■ **Direction**
Convert the lines from the one containing "Image resolution: width=601, height=385." up to and including the one containing "ceremony (445, 166)" into a JSON list of strings, one string per line, leaving out any blank lines.

■ **Dataset content**
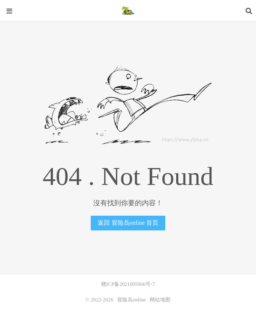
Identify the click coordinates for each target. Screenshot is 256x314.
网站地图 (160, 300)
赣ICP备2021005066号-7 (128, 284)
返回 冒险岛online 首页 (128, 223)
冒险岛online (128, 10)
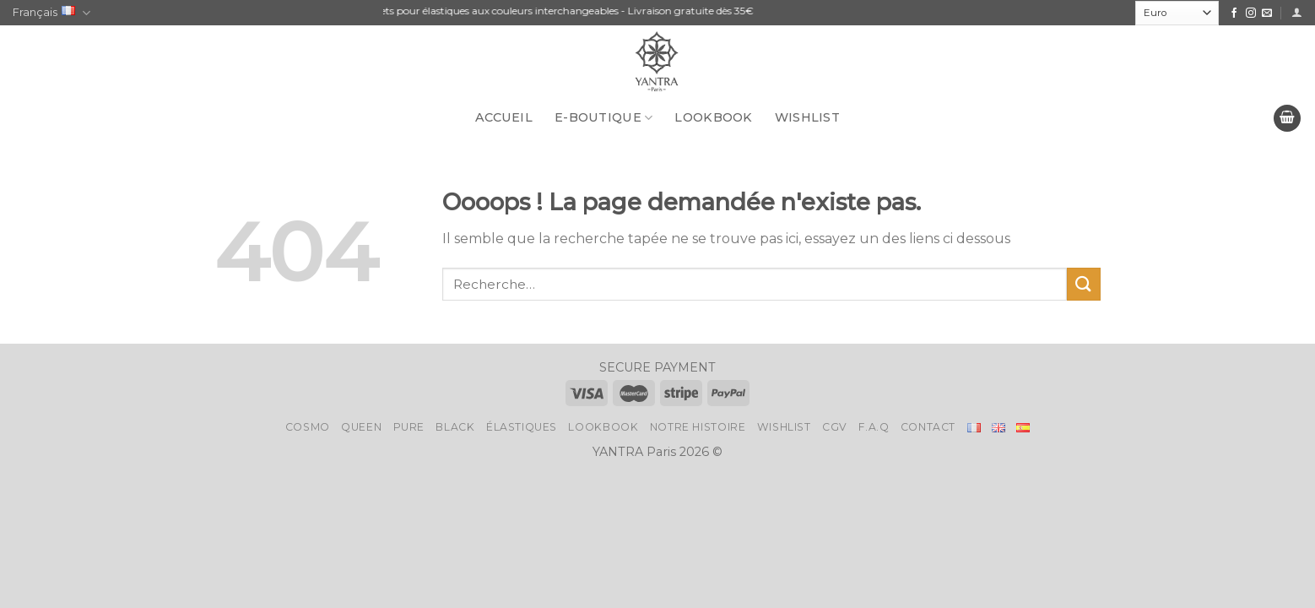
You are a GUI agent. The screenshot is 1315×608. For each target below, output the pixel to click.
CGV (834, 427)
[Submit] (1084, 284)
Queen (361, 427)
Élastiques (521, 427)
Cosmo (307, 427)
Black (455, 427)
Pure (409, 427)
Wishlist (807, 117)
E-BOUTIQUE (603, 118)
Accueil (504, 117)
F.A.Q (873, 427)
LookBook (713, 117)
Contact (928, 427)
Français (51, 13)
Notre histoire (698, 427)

---

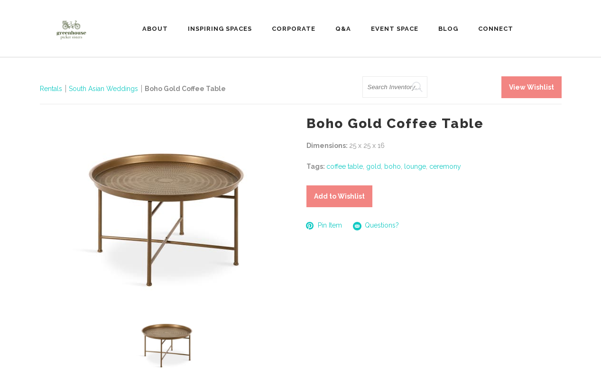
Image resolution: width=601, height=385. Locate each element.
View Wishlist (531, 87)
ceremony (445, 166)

■ **Written reply**
[
  "Image resolution: width=601, height=385. Locate each element.",
  "View Wishlist (531, 87)",
  "ceremony (445, 166)"
]